Hey all — I’m running into some persistent issues with Clawdbot that I’m hoping someone can help me understand. I’ve been using it pretty heavily for real task automation (file operations, Excel updates, lead generation, etc.), and while it works sometimes, it degrades in ways that make it unreliable without a lot of manual intervention.

Main Problem: Tool Use Degrades Over Time

When I start a fresh session, the bot will often use tools correctly for a while — executing commands, writing files, updating spreadsheets, etc.
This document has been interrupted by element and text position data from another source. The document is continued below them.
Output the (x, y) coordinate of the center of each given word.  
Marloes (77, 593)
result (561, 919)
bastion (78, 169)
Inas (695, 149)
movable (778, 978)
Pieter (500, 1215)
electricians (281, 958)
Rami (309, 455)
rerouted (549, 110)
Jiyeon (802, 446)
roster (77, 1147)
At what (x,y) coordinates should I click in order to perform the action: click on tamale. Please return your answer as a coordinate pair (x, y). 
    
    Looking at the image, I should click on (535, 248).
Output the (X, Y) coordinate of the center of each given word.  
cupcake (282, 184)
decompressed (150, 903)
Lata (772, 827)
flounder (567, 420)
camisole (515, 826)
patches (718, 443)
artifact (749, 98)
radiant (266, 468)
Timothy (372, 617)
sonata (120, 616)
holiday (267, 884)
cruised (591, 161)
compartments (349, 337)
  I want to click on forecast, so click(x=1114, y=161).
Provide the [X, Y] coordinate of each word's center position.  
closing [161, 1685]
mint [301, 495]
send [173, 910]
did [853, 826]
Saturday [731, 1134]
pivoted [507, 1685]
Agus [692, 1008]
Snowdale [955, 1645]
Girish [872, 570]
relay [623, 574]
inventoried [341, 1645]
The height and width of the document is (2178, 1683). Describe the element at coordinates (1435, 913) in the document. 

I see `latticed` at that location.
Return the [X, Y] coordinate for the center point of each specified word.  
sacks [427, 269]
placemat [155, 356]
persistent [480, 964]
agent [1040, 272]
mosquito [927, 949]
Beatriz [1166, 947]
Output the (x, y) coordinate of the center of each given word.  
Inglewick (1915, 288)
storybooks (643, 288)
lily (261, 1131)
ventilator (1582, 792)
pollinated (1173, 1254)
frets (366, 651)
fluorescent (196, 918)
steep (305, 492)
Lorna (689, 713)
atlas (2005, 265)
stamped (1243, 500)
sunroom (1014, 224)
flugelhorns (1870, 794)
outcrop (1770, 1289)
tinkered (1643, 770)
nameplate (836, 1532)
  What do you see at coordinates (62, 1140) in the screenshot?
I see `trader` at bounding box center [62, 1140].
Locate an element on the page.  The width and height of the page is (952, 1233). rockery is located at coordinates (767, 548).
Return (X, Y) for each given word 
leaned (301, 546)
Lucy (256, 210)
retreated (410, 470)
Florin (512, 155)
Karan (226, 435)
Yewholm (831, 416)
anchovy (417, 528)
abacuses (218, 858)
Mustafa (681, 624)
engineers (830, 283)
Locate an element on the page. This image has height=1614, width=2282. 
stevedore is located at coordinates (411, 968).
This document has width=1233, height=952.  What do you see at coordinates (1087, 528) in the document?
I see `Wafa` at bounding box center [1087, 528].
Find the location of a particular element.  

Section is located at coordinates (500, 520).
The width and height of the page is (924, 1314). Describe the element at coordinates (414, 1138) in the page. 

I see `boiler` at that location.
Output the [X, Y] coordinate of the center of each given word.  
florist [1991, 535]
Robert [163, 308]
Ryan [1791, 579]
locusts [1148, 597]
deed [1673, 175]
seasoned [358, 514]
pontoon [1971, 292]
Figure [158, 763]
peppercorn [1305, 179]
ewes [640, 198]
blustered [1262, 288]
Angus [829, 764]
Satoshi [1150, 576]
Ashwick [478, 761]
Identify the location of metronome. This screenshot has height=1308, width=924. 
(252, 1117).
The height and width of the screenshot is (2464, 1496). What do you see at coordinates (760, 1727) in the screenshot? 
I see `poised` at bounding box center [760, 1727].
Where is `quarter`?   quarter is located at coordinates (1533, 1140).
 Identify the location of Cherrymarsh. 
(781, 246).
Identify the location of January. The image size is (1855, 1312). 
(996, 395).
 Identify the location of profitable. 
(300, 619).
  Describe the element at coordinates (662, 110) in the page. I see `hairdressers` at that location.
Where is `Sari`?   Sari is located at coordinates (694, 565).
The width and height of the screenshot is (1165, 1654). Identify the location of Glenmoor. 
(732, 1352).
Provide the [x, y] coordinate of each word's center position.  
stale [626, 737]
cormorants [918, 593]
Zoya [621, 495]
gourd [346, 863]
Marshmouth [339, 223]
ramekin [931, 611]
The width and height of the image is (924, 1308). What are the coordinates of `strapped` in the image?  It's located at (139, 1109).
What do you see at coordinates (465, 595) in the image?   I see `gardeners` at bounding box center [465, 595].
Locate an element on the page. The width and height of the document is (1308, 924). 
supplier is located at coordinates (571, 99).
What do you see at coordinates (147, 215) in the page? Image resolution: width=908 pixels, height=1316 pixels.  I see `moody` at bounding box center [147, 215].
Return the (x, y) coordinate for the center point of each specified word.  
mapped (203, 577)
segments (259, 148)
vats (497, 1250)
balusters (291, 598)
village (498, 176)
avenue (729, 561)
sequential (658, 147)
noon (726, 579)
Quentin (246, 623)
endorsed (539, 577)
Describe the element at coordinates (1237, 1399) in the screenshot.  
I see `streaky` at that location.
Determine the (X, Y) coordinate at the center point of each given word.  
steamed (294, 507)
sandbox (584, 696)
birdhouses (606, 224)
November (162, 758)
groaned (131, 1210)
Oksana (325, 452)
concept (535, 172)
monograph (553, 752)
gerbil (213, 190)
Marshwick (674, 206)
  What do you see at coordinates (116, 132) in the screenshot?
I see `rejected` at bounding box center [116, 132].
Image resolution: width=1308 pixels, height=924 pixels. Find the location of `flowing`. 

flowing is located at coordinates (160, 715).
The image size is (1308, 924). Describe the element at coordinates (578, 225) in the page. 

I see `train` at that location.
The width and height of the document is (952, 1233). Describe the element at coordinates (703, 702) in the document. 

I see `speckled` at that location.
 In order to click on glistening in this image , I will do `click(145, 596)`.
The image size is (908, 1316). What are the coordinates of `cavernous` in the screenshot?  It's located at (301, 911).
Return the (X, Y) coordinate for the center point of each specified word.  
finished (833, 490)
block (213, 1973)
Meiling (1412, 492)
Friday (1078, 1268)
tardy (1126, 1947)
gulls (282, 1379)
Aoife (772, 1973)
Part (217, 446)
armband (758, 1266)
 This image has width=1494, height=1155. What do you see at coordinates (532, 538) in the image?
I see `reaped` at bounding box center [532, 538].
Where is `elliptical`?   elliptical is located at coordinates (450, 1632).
But after some back-and-forth conversation, it gradually starts:

• Claiming tools are unavailable when they definitely exist
• Falling back to “I can’t access that” or narrative responses instead of running tools
• Requiring very explicit, step-by-step prompting to do things it was doing autonomously earlier

It feels like tool awareness or tool schemas are getting lost mid-session, even though nothing changed on the backend.

Tool Call Failures / JSON Errors

I frequently get errors like:

“Expected ',' or '}' after property value in JSON…”

This seems to happen when the model tries to call a tool but the framework rejects the payload. My guess is:

• The model is outputting malformed JSON for tool calls
• The gateway/parser is strict and fails hard instead of retrying
• Sometimes normal text and tool JSON get mixed together

When this happens, the tool never runs, but the model doesn’t always clearly surface that — it sometimes continues as if the action happened, which makes debugging difficult.

Excessive Prompting Required

Another issue is that I often have to over-explain tasks repeatedly. For example:

• I have a budget spreadsheet workflow with strict column rules
• Even after the bot successfully does it once, later in the session it forgets the procedure
• I end up having to paste the full instructions again

It seems like long-term operational rules explainable via memory or system files aren’t consistently being applied during external chat sessions (Discord).

Session Bloat / Performance Drop

I’ve also learned about Issue #2254 regarding large session files. From what I understand:

• Gateway tool responses can inject large config/schema blobs into the session
• Session files grow to multiple MB
• Eventually they exceed token limits
• Auto-compaction fails because the summarization prompt is also too large

This might explain why things work initially, then deteriorate badly later in the same session. I have found large .jsonl files in ~/.clawdbot/agents/main/sessions/.

Environment / Exec Issues

I’ve seen cases where:

• The bot says a Python library like openpyxl isn’t available
• But it clearly exists in the system
• Logs show PEP 668 “externally managed environment” errors when it tries to install packages

So I suspect the exec tool runs in a different Python environment than the user shell, which causes inconsistent behavior.

Browser Tool + CAPTCHA

When trying to use the browser tool for lead generation (searching for local businesses), the agent often hits CAPTCHAs (DuckDuckGo, Google, etc.). The browser reports success loading the page, but the content is actually a CAPTCHA challenge. The model doesn’t always recognize this as a block and continues as if scraping is proceeding.

Overall Pattern

The big pattern I’m seeing is:

• Things work correctly in short, fresh sessions
• Tool use becomes unreliable as sessions grow
• Tool calls sometimes fail silently due to JSON/schema issues
• The model drifts into “talk about doing” instead of “actually do”
• I have to constantly re-anchor instructions and restate procedures

I’m trying different models (currently 4o-mini) but the behavior seems more related to the agent/tooling layer than the raw model.

Questions

Is session bloat still actively causing tool/schema drift even after the related issue was marked closed?

Is there a best practice for preventing tool schema loss mid-session?

Should long-term task procedures live in TOOLS.md instead of MEMORY.md for Discord usage?

Is there a way to make tool call parsing more tolerant or surface failures more explicitly?

I’m happy to provide logs, version info, or session file sizes if helpful.

Thanks — I really like the concept and want to get this stable for real-world task automation.